Acumulaciones en la playa: efervescencia y memoria. Notas sobre Otra vez el mar (1982) de Reinaldo Arenas I

16 Feb

La primera parte de Otra vez el mar (1982), de Reinaldo Arenas, cuenta la historia de una pareja y su bebé en un viaje vacacional a una playa aledaña a La Habana en los años de la histórica Zafra de los diez millones en Cuba. La narradora y su esposo, Héctor, han dejado atrás los bríos del amor joven, y ahora, a pesar de que sus cuerpos aún no se encaran con las arrugas de la madurez, ambos viven en el tedio. Como el mar, el relato de la narradora va en ondas, ciclos, corrientes, marejadas y olas. Es decir, durante toda la primera parte, la narradora superpone el recuerdo de su viaje a la playa —una semana de vacaciones para después volver a los trabajos en el campo— con recuerdos de su infancia, de su embarazo, de las colas para conseguir víveres, de sus discusiones con Héctor, de los trabajos en el campo, sus sueños y sus lecturas de ocio. Mientras que el texto pudiera sugerir una crítica al gobierno castrista, el asunto no es tanto criticar, sino saber ¿cómo es que las cosas llegaron a ser lo que son? Para la narradora, entonces, es obvio que, como su matrimonio, los joviales primeros años de la Revolución Cubana fueron euforia efervescente, olas eufóricas que se volvieron espuma en la arena, “los días que no necesitábamos de las promesas para creer, de las palabras para esperar” (77). Lo peor de la revolución fue que la rutina se volvió eso “que tanto despreciábamos […] vemos ahora las mismas humillaciones” (71). 

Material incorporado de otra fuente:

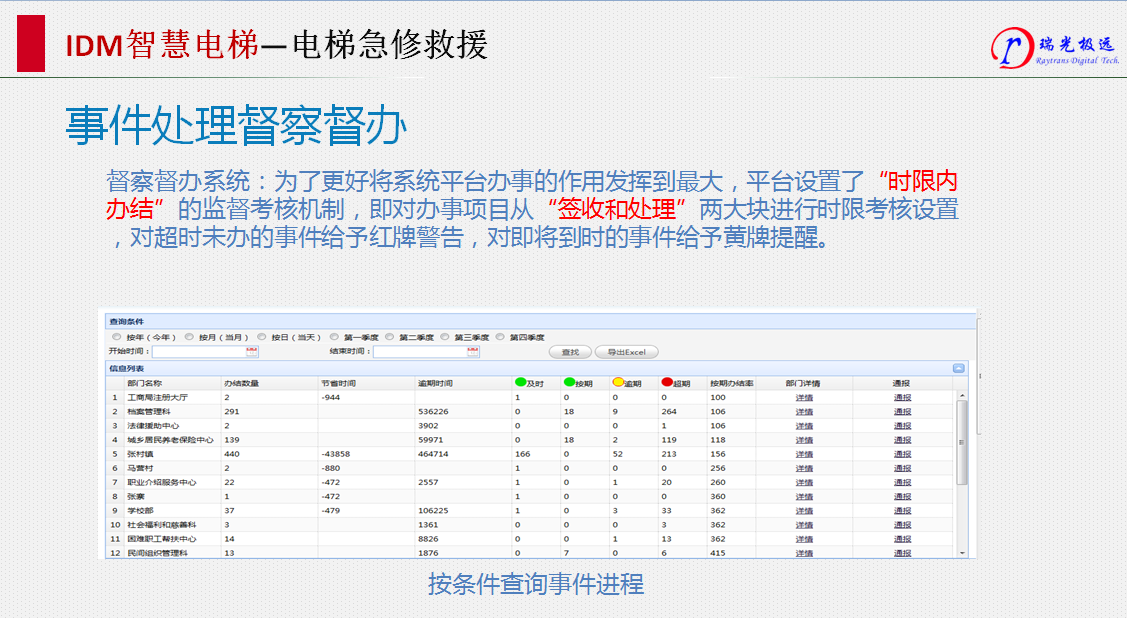Click the 开始时间 input field
This screenshot has height=618, width=1127.
click(198, 352)
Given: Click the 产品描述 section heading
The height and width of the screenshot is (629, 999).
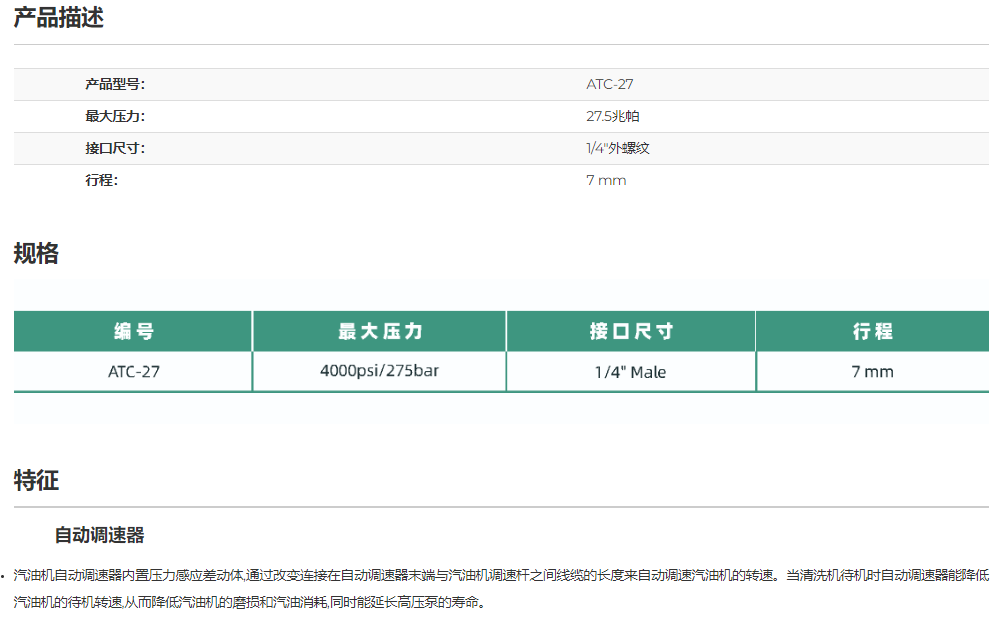Looking at the screenshot, I should (x=58, y=18).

El hombre nuevo, a la Guevara, no tendría nada de nuevo sin hábitos nuevos. El hombre nuevo tiene casa nueva, tiene ropa nueva, sabe que “los problemas, digamos fundamentales, están resueltos” (78), pero sin afectos nuevos, sin hábitos nuevos, sin el amor que se renueve, la narradora sabe que el matrimonio está para “dedicarnos plenamente a hacernos la vida intolerable” (78). Las grandes metas del gobierno en nada impactan a los esposos, pues “¿qué habremos resuelto nosotros cuando se hayan cumplido —si es que se cumplen algún día — todas las metas? ¿En qué proporción aumenta nuestra felicidad porque nos hayan aumentado la cuota de arroz?” (100-101). Mientras la producción crece, las sonrisas no, pero las hambres sí, y las enfermedades también. Todo el dolor se acumula, pero el miedo reina, y es que “¿qué se puede esperar de un pueblo que siempre ha vivido en la esclavitud y el chanchullo? ¿Qué puedes hacer tú para sobrevivir, para no señalarte, sino imitar a los otros? Tomar sus lenguajes, sus maneras, exagerarlo todo aún más para que no te descubran. ¿Qué puedes hacer? ¿Qué se puede hacer” (109). Con la vida dominada, pocos espacios quedan para la existencia.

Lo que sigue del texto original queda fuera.